» What is needed: Reproduce the part that opens with the line containing "Task: Click the data label 1240" and closes with the line containing "(x=535, y=55)", changing "Worked from Home" to "Worked Remotely" and leaving all else intact. Output only those lines.

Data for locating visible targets
* start *

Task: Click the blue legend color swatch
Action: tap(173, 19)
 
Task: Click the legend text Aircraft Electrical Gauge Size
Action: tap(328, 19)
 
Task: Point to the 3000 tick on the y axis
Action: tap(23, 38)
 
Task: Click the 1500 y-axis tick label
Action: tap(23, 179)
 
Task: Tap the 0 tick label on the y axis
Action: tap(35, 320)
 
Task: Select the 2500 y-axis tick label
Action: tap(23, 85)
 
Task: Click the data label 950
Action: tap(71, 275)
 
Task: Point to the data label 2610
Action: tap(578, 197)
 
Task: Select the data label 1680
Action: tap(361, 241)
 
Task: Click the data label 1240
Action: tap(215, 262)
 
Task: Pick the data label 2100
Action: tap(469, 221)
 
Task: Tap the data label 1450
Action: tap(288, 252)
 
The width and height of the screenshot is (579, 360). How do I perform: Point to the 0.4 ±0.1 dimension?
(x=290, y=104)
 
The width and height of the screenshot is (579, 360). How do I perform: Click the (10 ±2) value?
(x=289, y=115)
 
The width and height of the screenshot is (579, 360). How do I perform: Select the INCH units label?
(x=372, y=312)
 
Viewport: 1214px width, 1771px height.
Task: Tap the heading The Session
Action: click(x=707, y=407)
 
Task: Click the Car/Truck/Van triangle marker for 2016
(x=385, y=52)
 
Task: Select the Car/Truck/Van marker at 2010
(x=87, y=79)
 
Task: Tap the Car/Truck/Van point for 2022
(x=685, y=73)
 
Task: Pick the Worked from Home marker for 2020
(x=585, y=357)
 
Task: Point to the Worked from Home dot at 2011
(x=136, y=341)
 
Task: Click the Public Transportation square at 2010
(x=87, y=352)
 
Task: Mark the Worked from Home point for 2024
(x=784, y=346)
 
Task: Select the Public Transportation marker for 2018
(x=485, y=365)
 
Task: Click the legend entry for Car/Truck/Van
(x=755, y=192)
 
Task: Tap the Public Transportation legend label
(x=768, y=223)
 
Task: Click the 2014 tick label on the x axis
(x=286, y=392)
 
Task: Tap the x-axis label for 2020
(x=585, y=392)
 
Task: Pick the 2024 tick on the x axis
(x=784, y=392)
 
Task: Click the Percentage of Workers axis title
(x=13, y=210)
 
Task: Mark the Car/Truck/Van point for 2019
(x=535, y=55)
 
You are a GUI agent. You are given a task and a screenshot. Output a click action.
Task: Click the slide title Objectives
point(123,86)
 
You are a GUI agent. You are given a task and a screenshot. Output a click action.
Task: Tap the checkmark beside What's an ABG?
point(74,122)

* end *

» The output:
Task: Click the data label 1240
Action: tap(215, 262)
 
Task: Pick the data label 2100
Action: tap(469, 221)
 
Task: Tap the data label 1450
Action: tap(288, 252)
 
The width and height of the screenshot is (579, 360). How do I perform: Point to the 0.4 ±0.1 dimension?
(x=290, y=104)
 
The width and height of the screenshot is (579, 360). How do I perform: Click the (10 ±2) value?
(x=289, y=115)
 
The width and height of the screenshot is (579, 360). How do I perform: Select the INCH units label?
(x=372, y=312)
 
Viewport: 1214px width, 1771px height.
Task: Tap the heading The Session
Action: click(x=707, y=407)
 
Task: Click the Car/Truck/Van triangle marker for 2016
(x=385, y=52)
 
Task: Select the Car/Truck/Van marker at 2010
(x=87, y=79)
 
Task: Tap the Car/Truck/Van point for 2022
(x=685, y=73)
 
Task: Pick the Worked Remotely marker for 2020
(x=585, y=357)
 
Task: Point to the Worked Remotely dot at 2011
(x=136, y=341)
 
Task: Click the Public Transportation square at 2010
(x=87, y=352)
 
Task: Mark the Worked Remotely point for 2024
(x=784, y=346)
 
Task: Select the Public Transportation marker for 2018
(x=485, y=365)
 
Task: Click the legend entry for Car/Truck/Van
(x=755, y=192)
 
Task: Tap the Public Transportation legend label
(x=768, y=223)
 
Task: Click the 2014 tick label on the x axis
(x=286, y=392)
 
Task: Tap the x-axis label for 2020
(x=585, y=392)
 
Task: Pick the 2024 tick on the x axis
(x=784, y=392)
 
Task: Click the Percentage of Workers axis title
(x=13, y=210)
 
Task: Mark the Car/Truck/Van point for 2019
(x=535, y=55)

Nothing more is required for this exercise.